Report each line of the entries that includes "agent" by copying it.
*** Begin section ***
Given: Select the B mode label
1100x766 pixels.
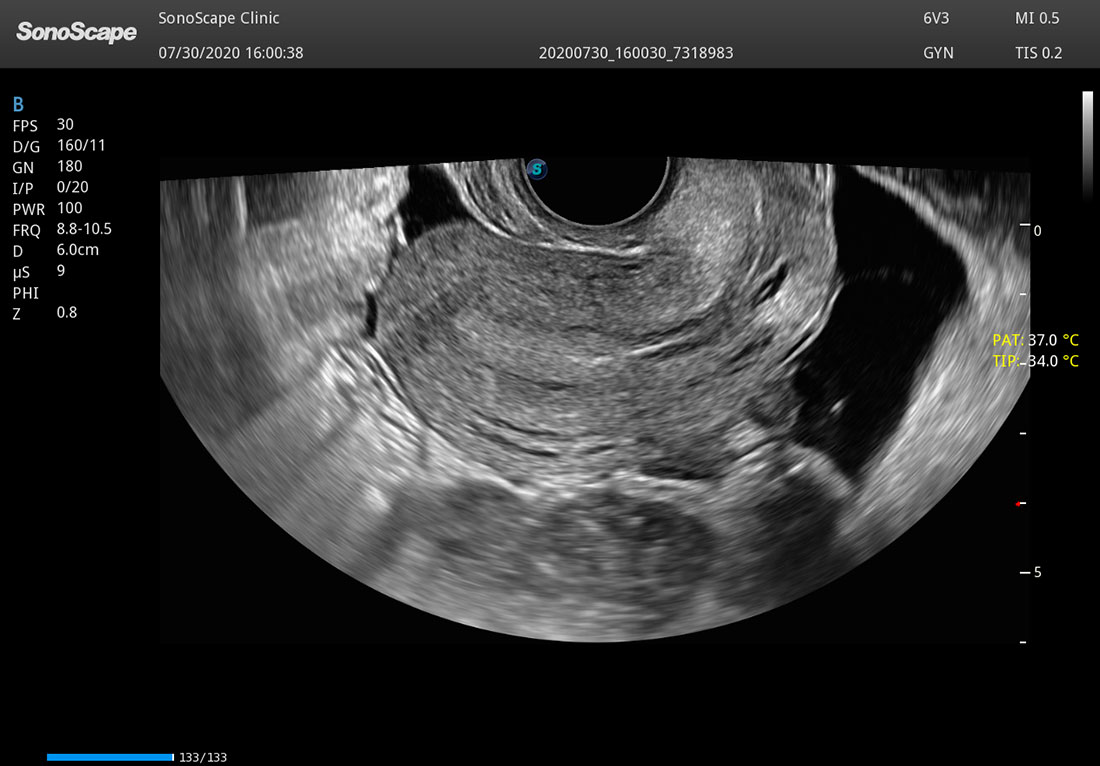Looking at the screenshot, I should click(18, 105).
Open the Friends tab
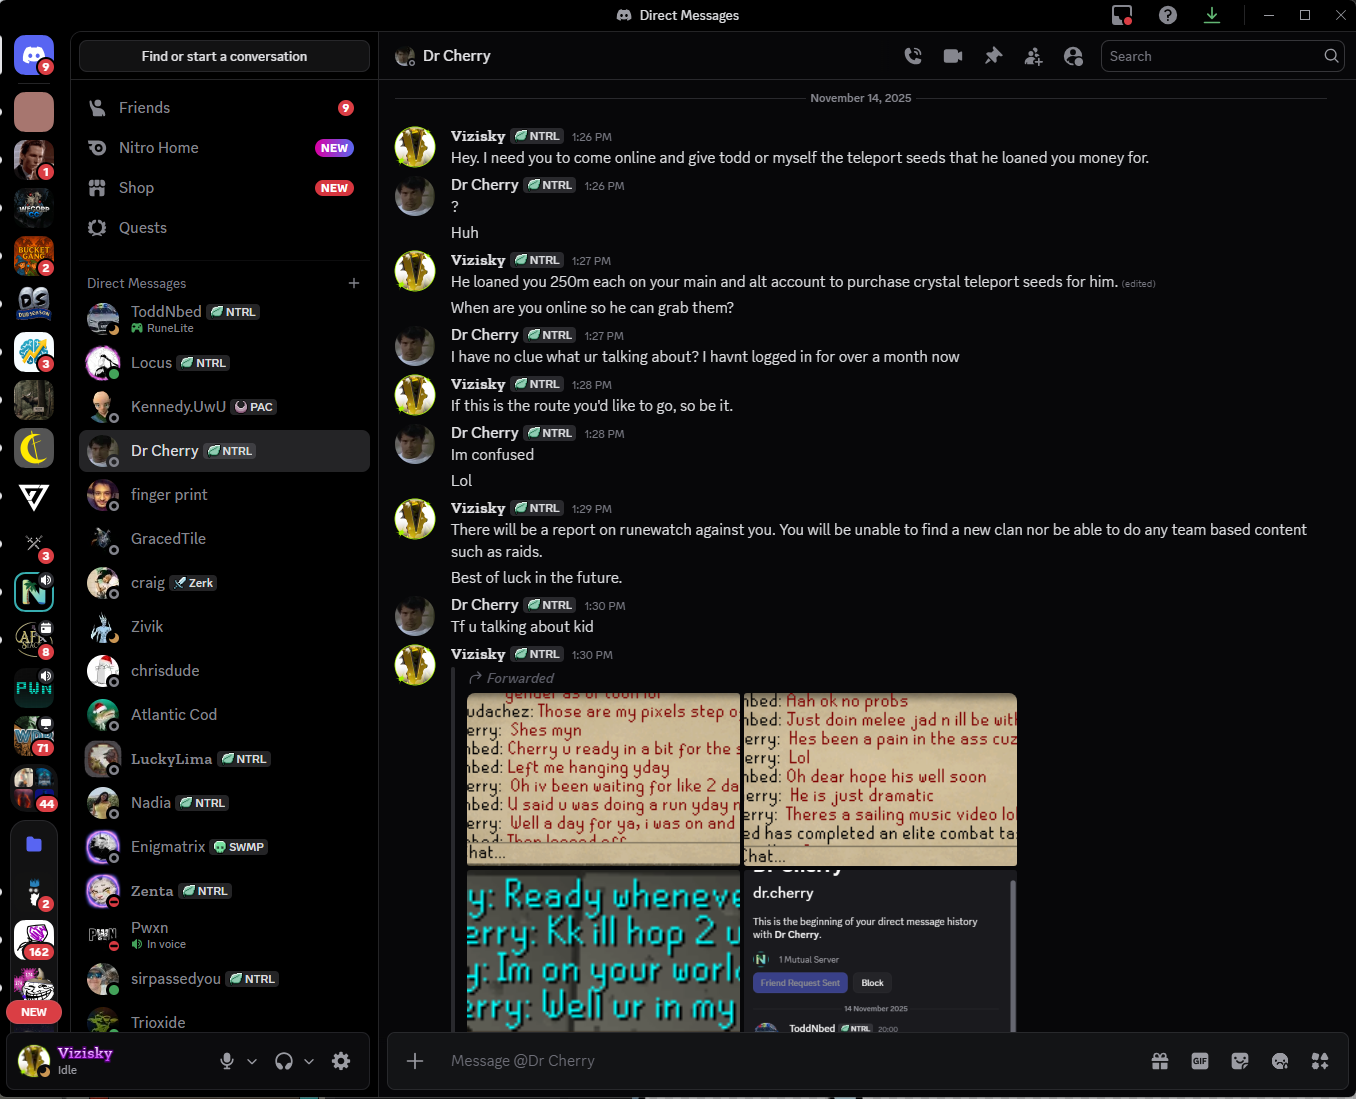1356x1099 pixels. click(x=144, y=108)
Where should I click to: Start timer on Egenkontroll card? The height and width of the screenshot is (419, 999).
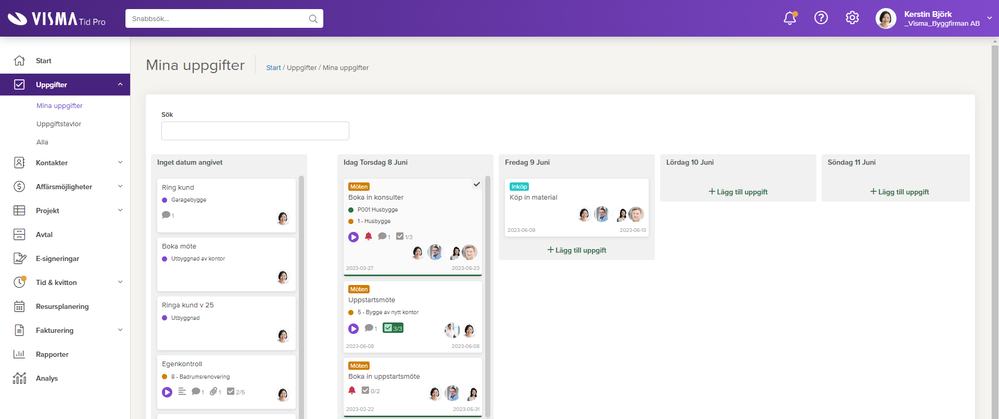(x=167, y=391)
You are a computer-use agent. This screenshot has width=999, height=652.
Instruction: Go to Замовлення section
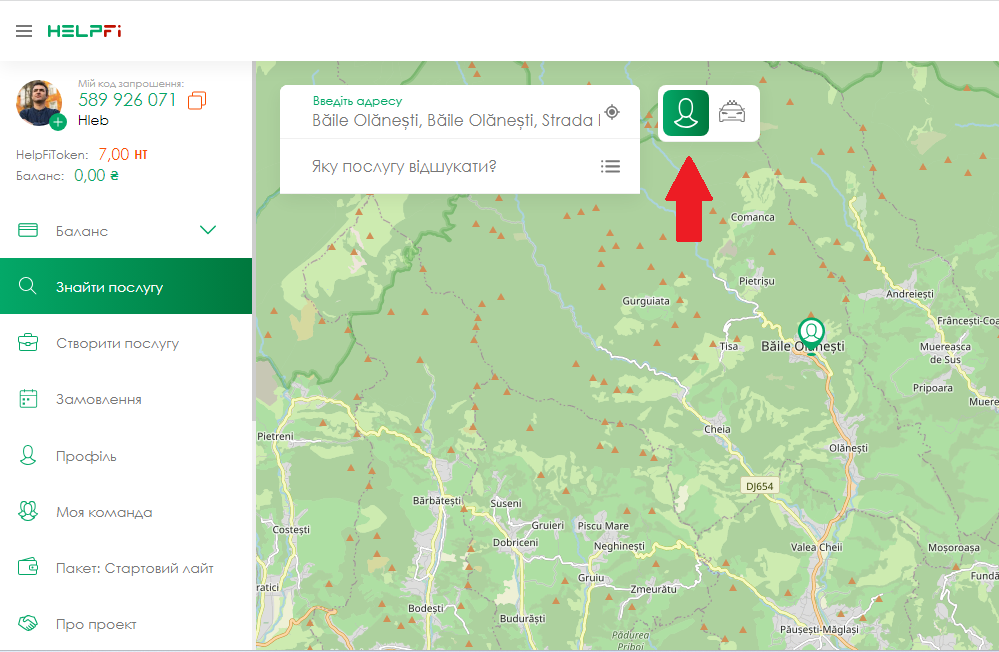[x=98, y=399]
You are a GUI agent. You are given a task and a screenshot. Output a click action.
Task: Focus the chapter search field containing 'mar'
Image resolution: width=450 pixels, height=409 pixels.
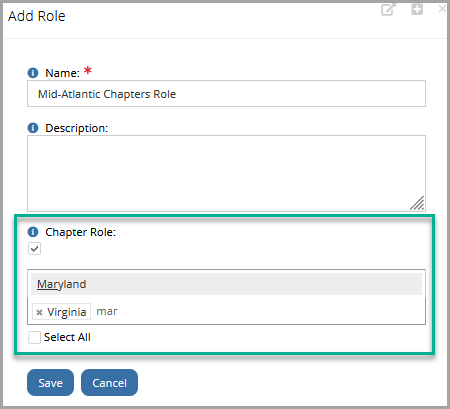(x=259, y=311)
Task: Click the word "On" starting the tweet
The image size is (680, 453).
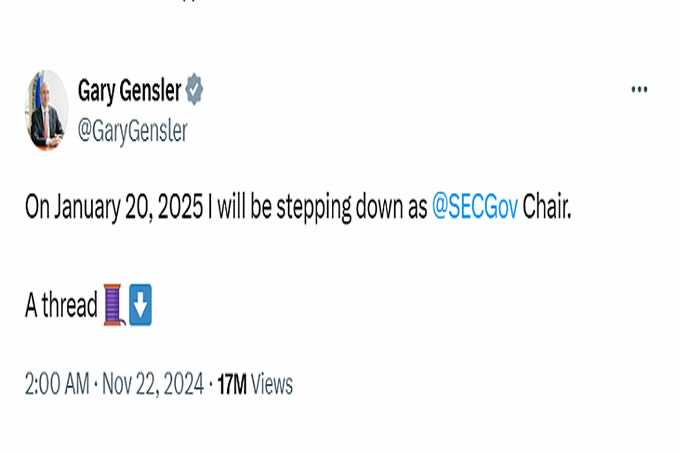Action: pos(37,208)

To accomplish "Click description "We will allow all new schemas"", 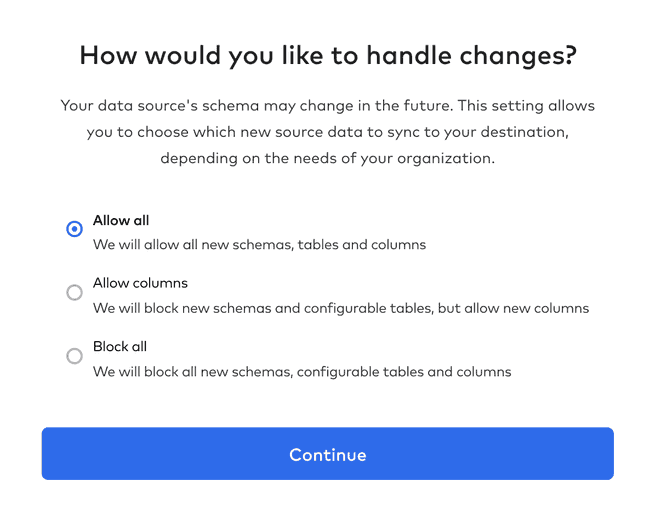I will tap(259, 244).
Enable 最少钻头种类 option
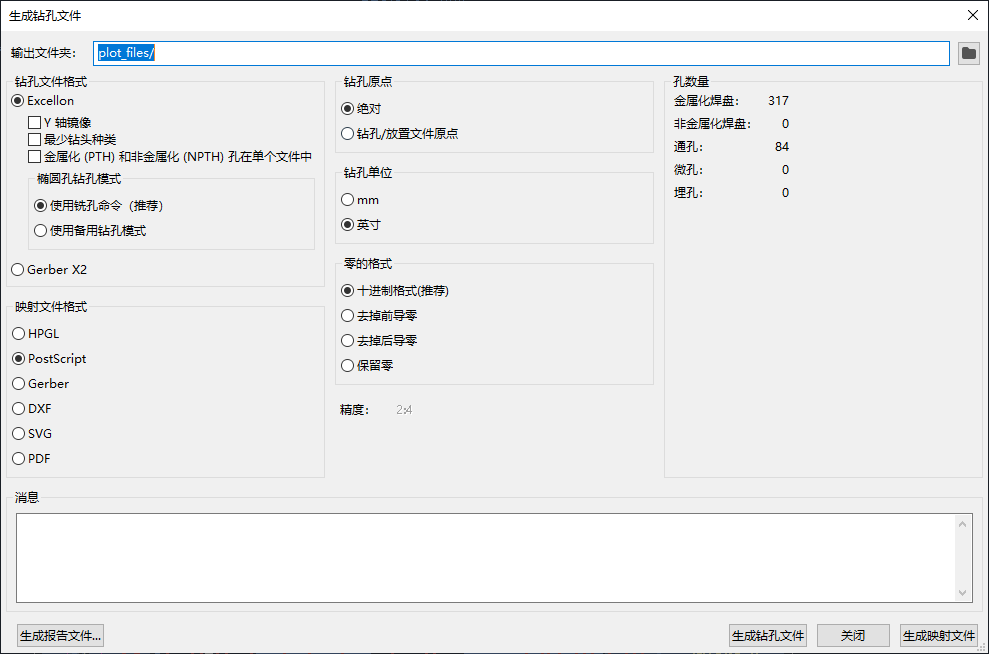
*** End section ***
Finished task ->
You are a computer-use agent. This screenshot has width=999, height=652.
You are a GUI agent. You are given a task and a screenshot. Output a click action.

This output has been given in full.